You'll see people's lives in other parts of the world suffer more.
They know whats happening well before people start noticing issues. And you can bet they have been worrying about the need for bailouts/payouts/credit lines for a while now.
If I am running a business my bank knows quite well what enters and exits my account from clients/investors, to suppliers, employees, rent payments etc. For most businesses this stuff is not drastically changing from month to month. Its more or less follows predictable patterns. So when there are sudden disruptions in those flows and major drops in transactions across the board, like an ant hill that has been stepped on there is a hell of a lot of excitement and reactions.
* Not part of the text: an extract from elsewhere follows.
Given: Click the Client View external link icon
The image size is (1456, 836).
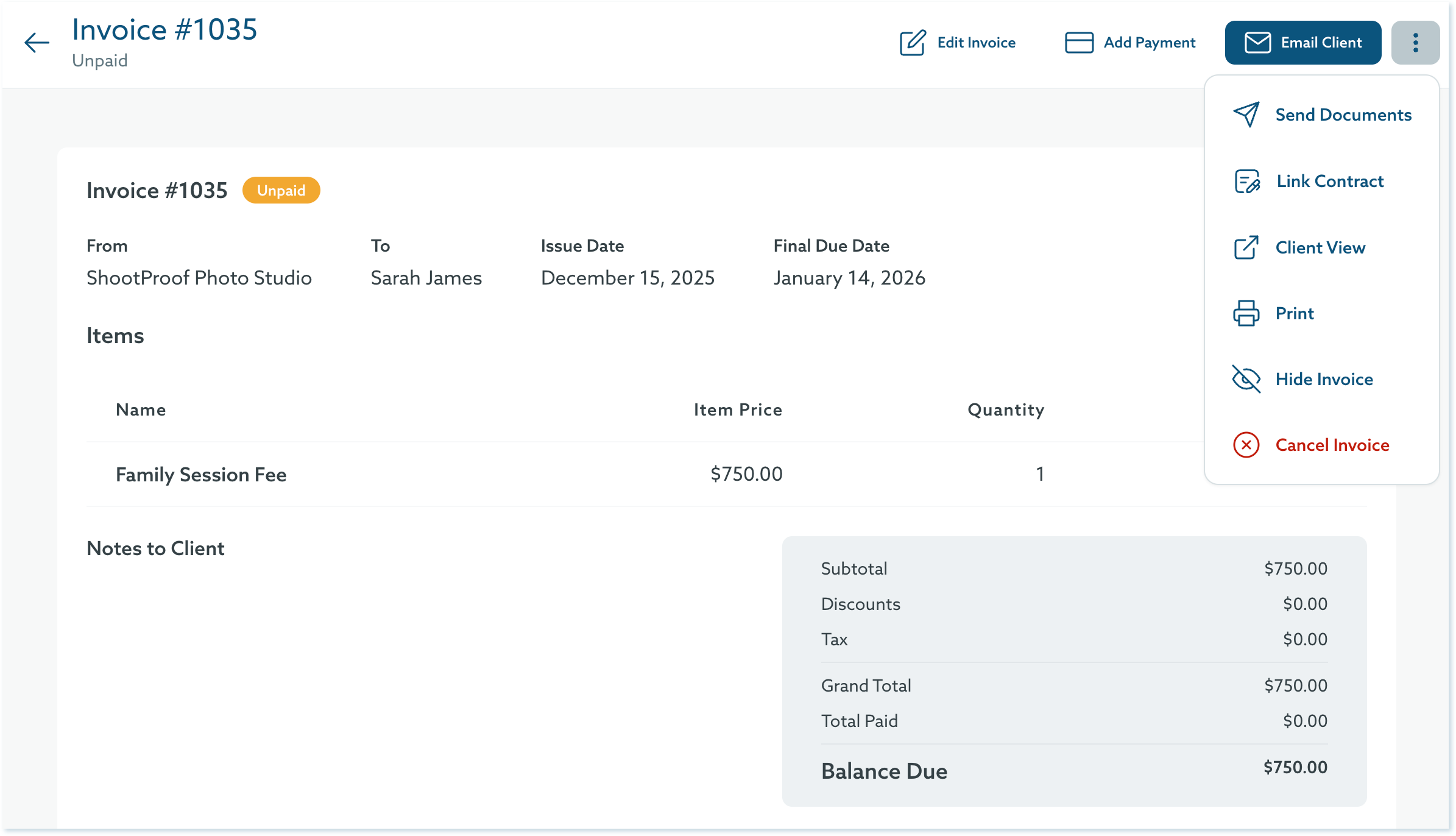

But just like the ant hill processes will kick in automatically to restore normal ops. Businesses will be telling banks what they need short term/long term. Banks will be telling each other and central banks what their needs are.
Things will be tallied up, including payoffs to whatever section of the population that is biologically hard coded to take advantage of crisis. This is how random numbers suddenly start circulating in congress and parliaments of the world within a few days of the crisis starting.
And then god emperors, prime minsters, presidents, and grandmothers of the world will show up and say dont worry we will cover all - now get back to work.
And like the ants we shall.
Here's a predictive model for central banks. Their unstated objective is ensuring that control over resources does not change hands during a crisis. In practice that means that the relative value of financial assets is roughly preserved. Check out [1] pdf page 4.
[1] https://www.db.com/newsroom_news/GDPBD00000292870.pdf
Avoids the chances of these getting pocketed by high flyers.
just in case it's not obvious, [1] pdf remind readers, to distinguish between government treasury and central banks.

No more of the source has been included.